§ Problem requirements:
Your task is to retype, exactly and only, the lines from the one containing "Click the Flow name column header" to the final line of the entries, leaving out all pictures.

======== Dataset entries ========

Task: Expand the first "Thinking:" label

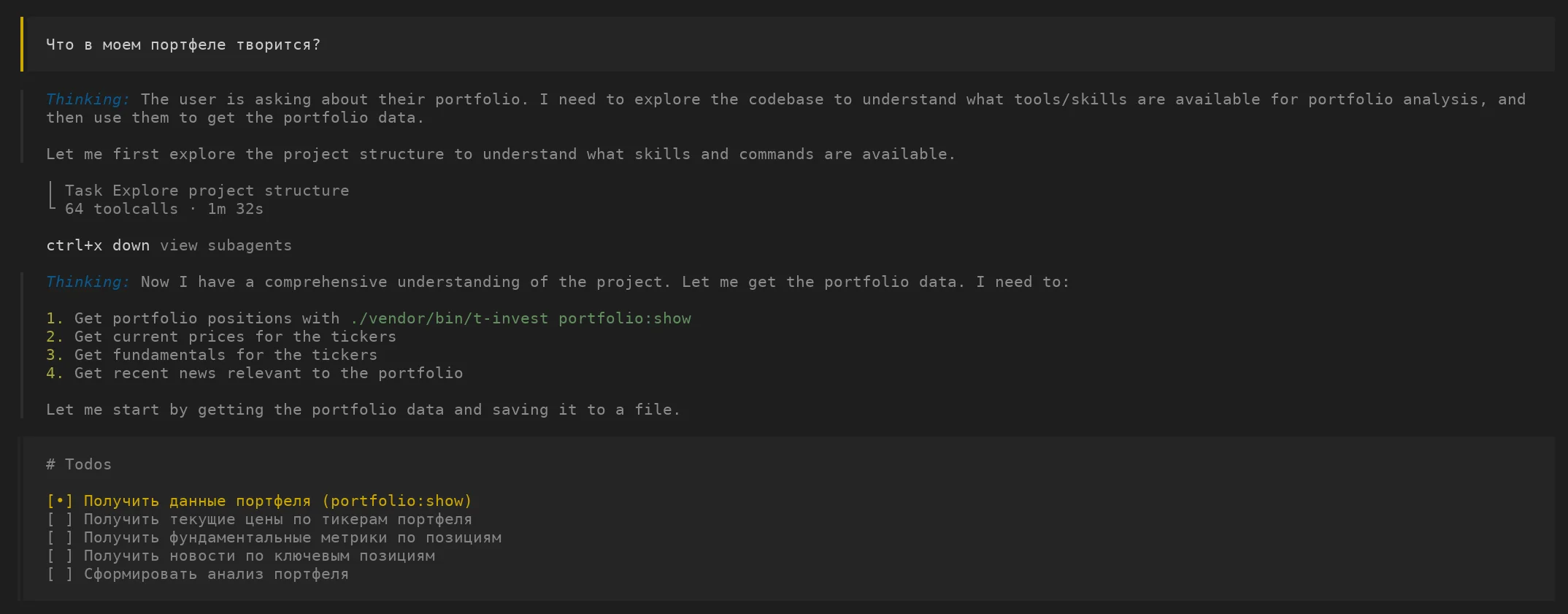Action: point(88,99)
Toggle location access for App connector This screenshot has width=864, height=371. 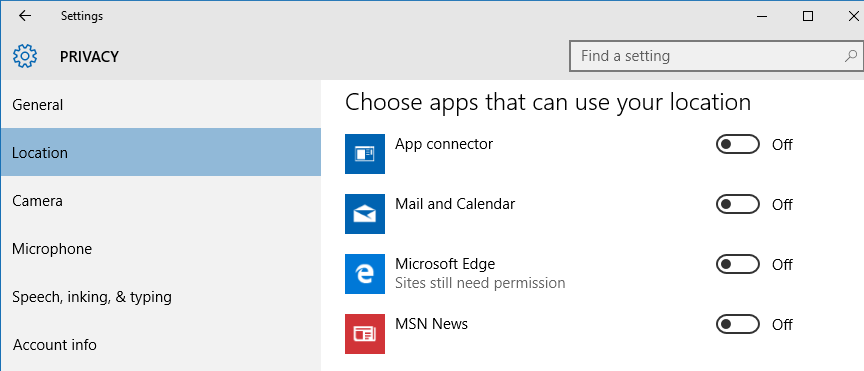point(737,144)
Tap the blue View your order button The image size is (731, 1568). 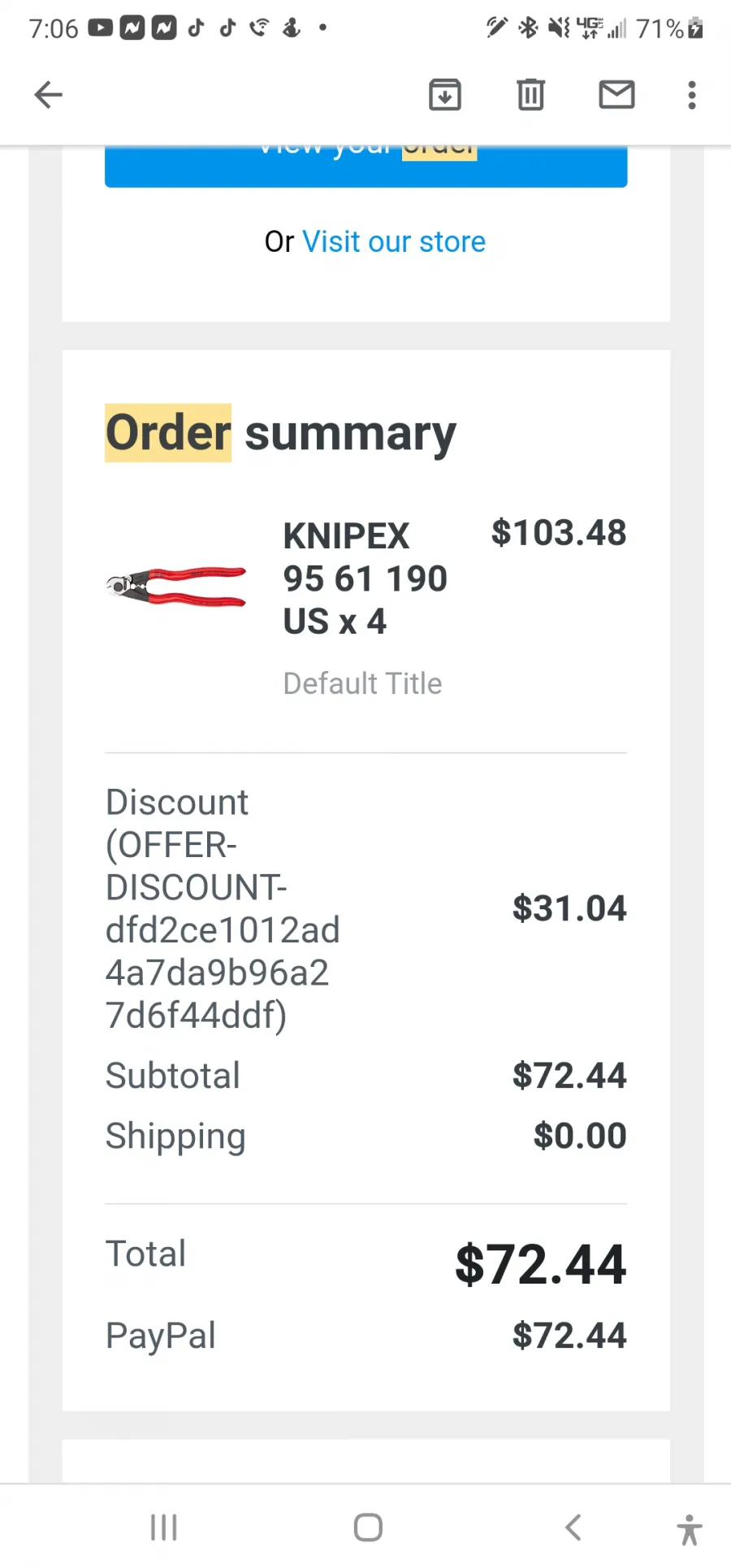(x=366, y=165)
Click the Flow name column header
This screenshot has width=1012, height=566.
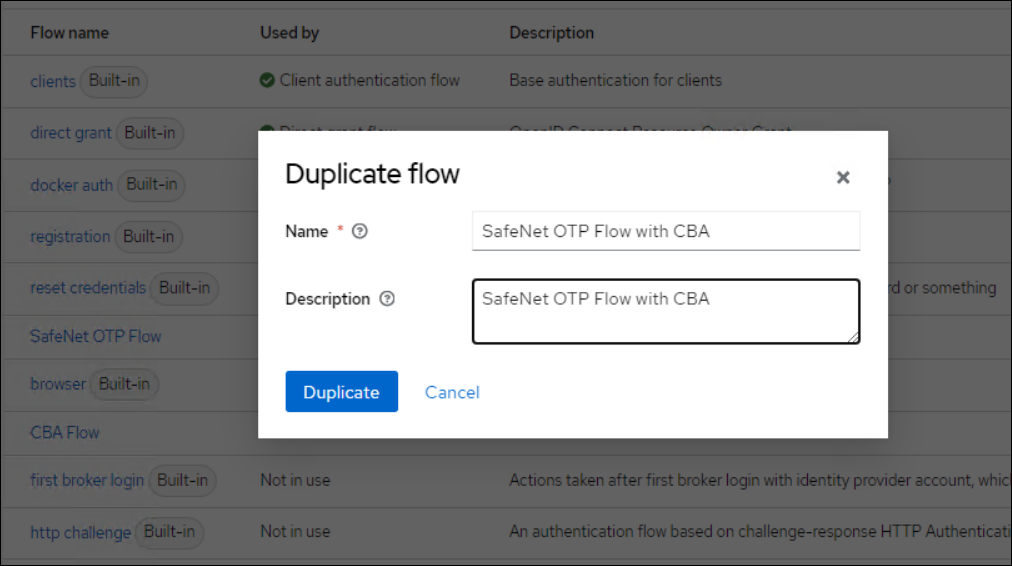click(x=70, y=33)
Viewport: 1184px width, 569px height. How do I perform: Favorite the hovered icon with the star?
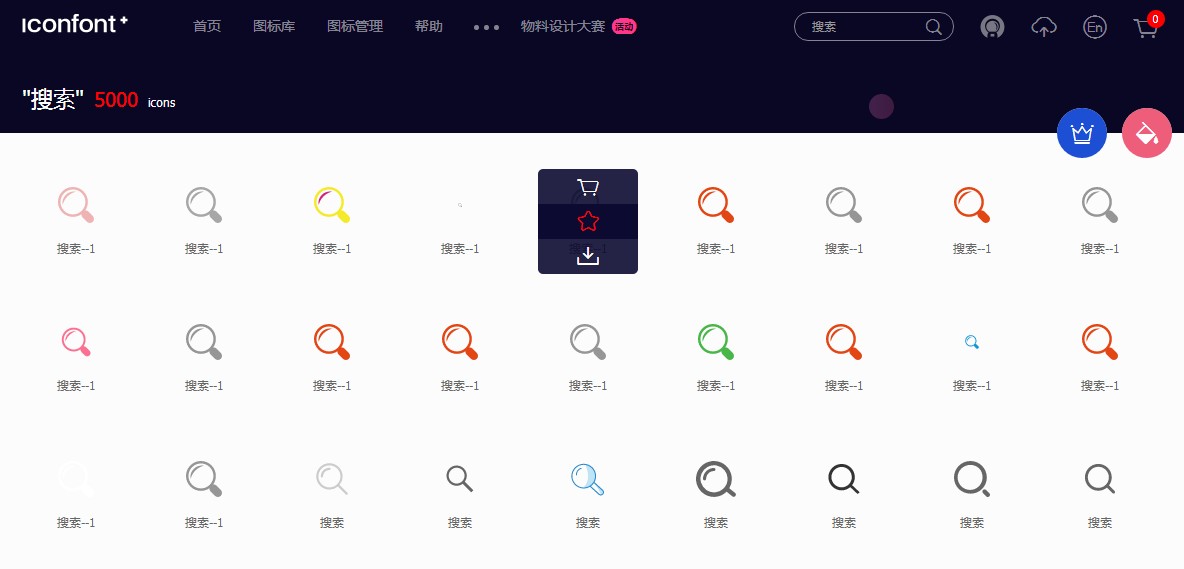(x=588, y=221)

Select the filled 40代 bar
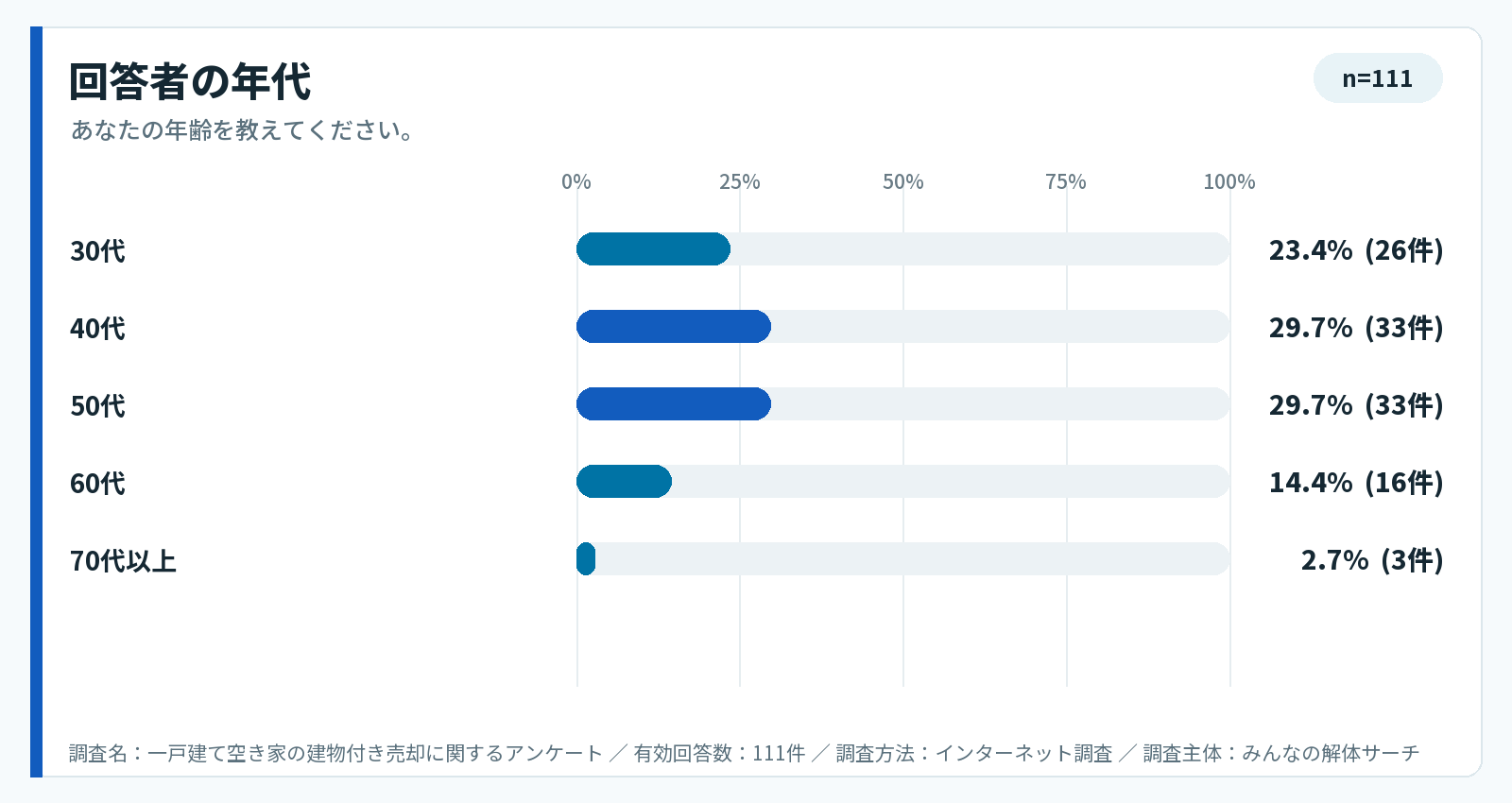point(674,327)
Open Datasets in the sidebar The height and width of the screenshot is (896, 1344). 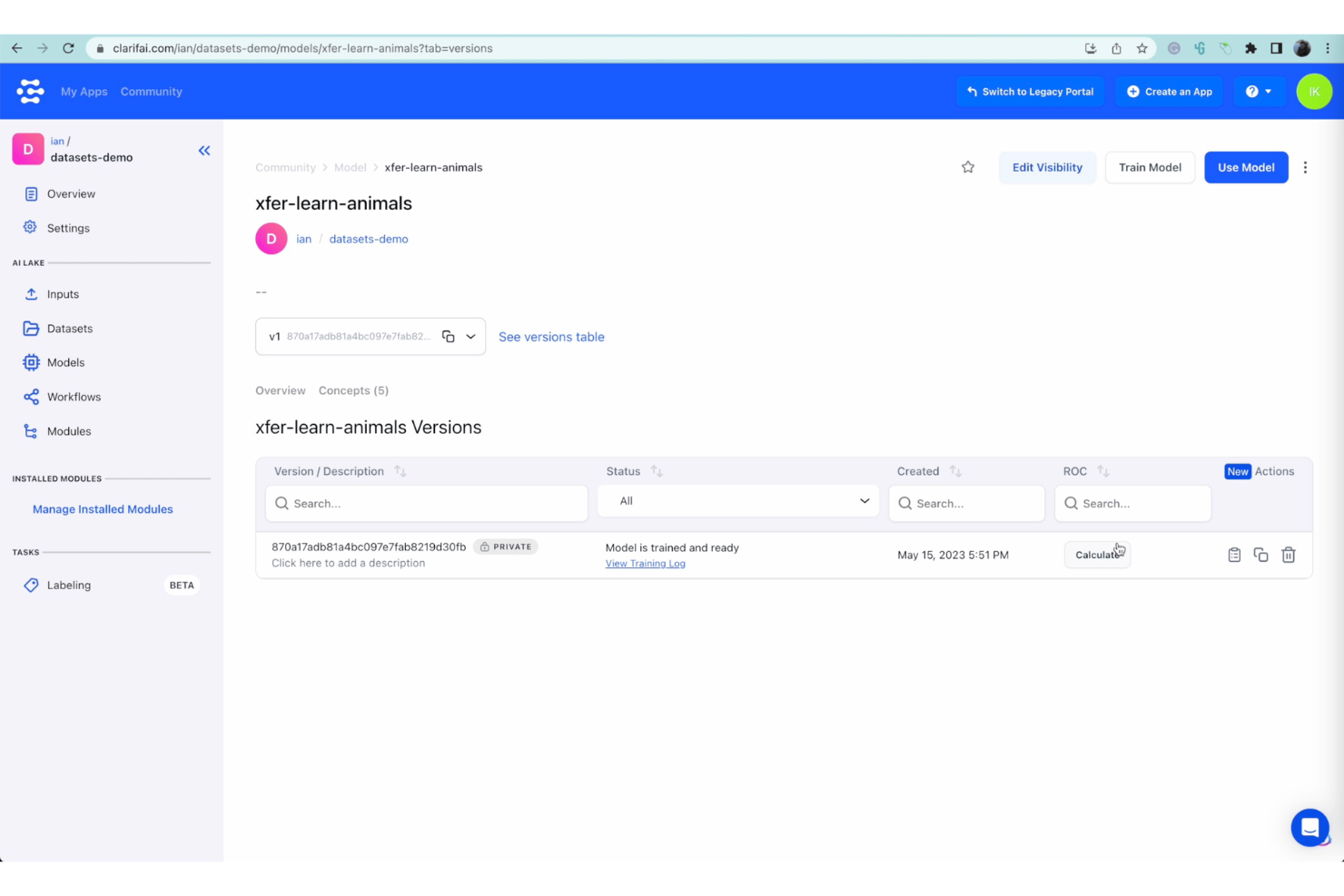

========

§ Answer space:
Click the Flow name column header
This screenshot has width=1012, height=566.
click(x=70, y=33)
Viewport: 1184px width, 569px height. How do I perform: Favorite the hovered icon with the star?
(x=588, y=221)

Select the filled 40代 bar
point(674,327)
Open Datasets in the sidebar The height and width of the screenshot is (896, 1344). 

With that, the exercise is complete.